A Anvisa tomou medidas em fevereiro de 2026 para proteger a população contra produtos irregulares. Entre as ações, está a proibição do uso de pós para decoração de alimentos que contêm substâncias impróprias para consumo humano.
A agência detectou que o produto da marca Mago continha resinas e pigmentos de composição desconhecida. Esses componentes incluem fragmentos plásticos que, se ingeridos, podem causar complicações à saúde, especialmente em bolos e doces para crianças.
O uso de polipropileno micronizado ou outras resinas plásticas não tem autorização legal para ser incorporado em receitas. Segundo a Anvisa, esses materiais são permitidos apenas em objetos de decoração que não entram em contato com o alimento.
Outros produtos suspensos
Além do pó decorativo, a resolução do dia 5 de fevereiro de 2026 também suspendeu outros itens com irregularidades sanitárias. A fiscalização identificou falhas de procedência e alegações terapêuticas sem comprovação científica ou autorização para venda no Brasil.

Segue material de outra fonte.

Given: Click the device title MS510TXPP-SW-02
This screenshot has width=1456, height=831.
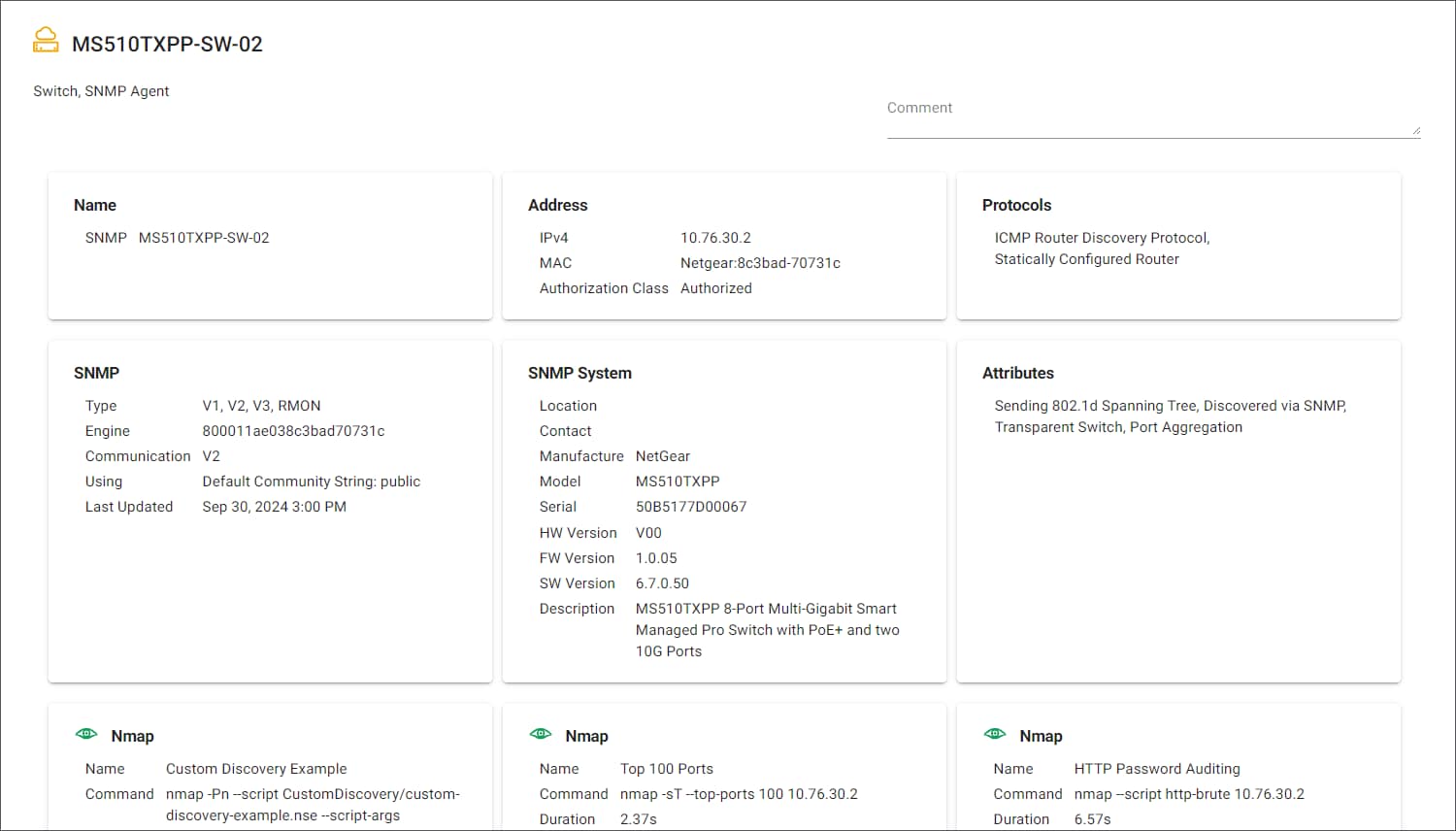Looking at the screenshot, I should click(166, 44).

Riscos do consumo de partículas plásticas
A ingestão de microplásticos e resinas presentes em pós decorativos não autorizados pode causar irritações no sistema digestivo e acúmulo de substâncias tóxicas. O perigo é maior porque muitos desses produtos são vendidos online, dificultando o controle de qualidade.

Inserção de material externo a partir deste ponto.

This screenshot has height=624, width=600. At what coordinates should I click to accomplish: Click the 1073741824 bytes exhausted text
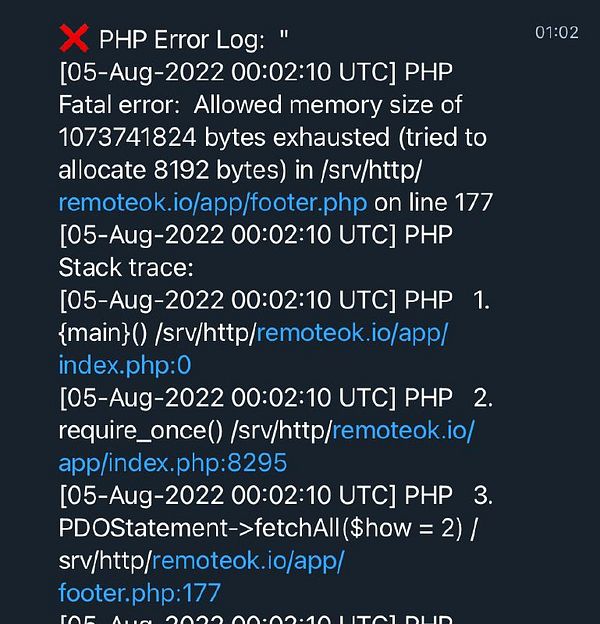click(224, 138)
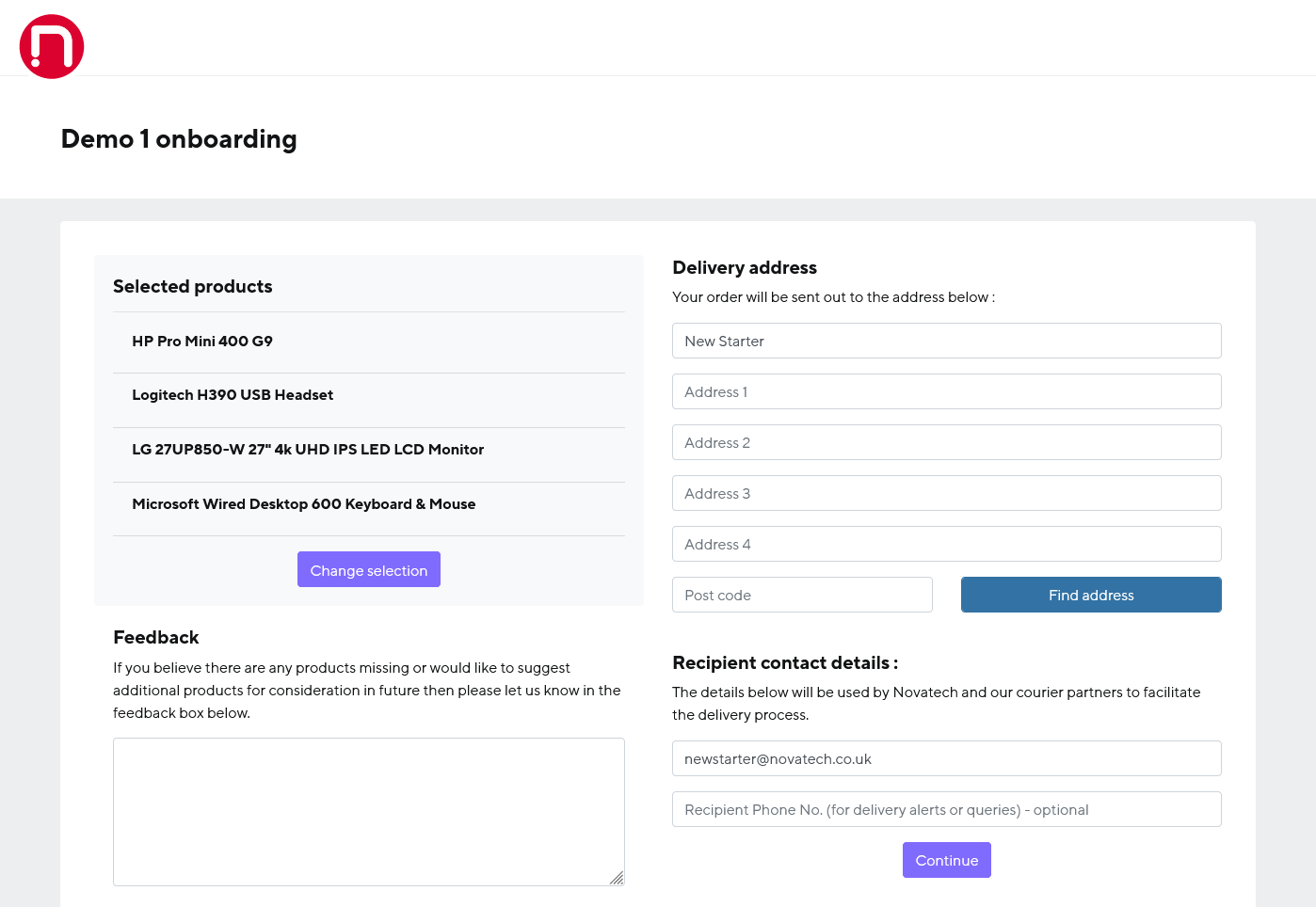Click the Continue button

[x=946, y=860]
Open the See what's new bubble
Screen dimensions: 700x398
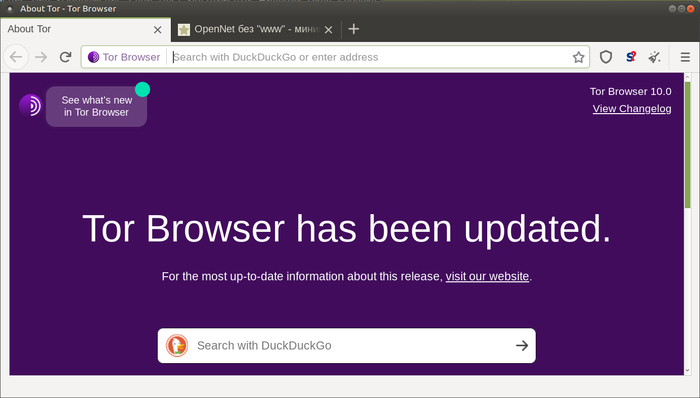click(x=96, y=106)
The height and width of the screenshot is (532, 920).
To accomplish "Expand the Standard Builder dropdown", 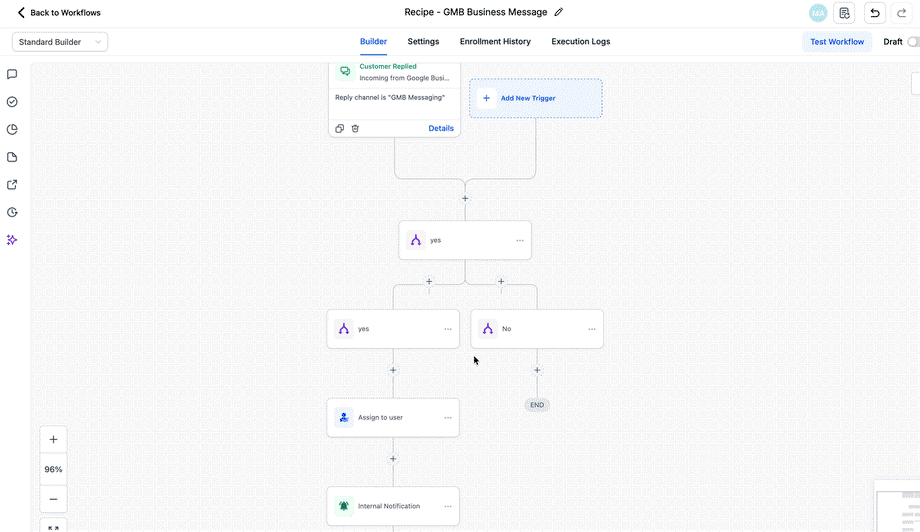I will pyautogui.click(x=60, y=42).
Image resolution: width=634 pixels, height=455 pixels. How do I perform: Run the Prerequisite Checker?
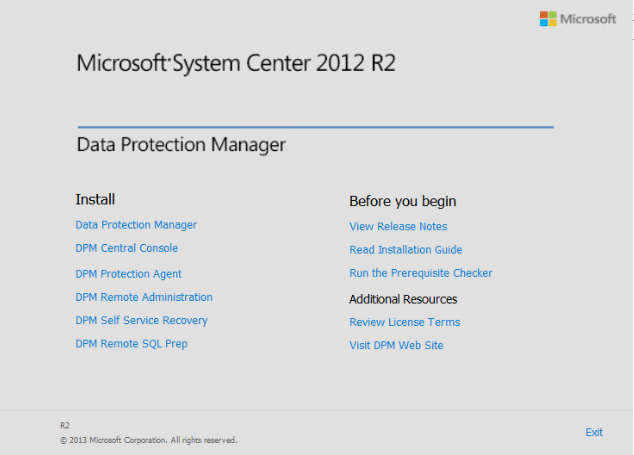420,273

Confeiteiros e o público devem verificar o rótulo antes do preparo. Materiais que não são descritos como “comestíveis” ou “próprios para alimentação” não devem ser aplicados sobre glacês, coberturas ou massas de doces.
A recomendação é interromper o uso de qualquer lote do pó decorativo citado. O consumidor deve contatar o fabricante para orientações sobre o recolhimento e, se possível, fazer a devolução ou pedir o estorno do valor pago.
Para denúncias sobre outros produtos suspeitos, a Anvisa mantém canais oficiais. A central de atendimento pelo telefone 0800 642 9782 está disponível para registrar queixas sobre itens com rótulos enganosos ou benefícios não comprovados.
A compra de insumos pela internet exige atenção à procedência. É importante verificar se a empresa tem registro nos órgãos de controle e se o produto tem informações obrigatórias, como data de fabricação, validade e composição detalhada.
A Resolução RE nº 474 serve como alerta para a importância da vigilância constante. Com a colaboração da população ao denunciar produtos inadequados, a agência consegue remover do mercado itens que representam perigo à saúde das famílias.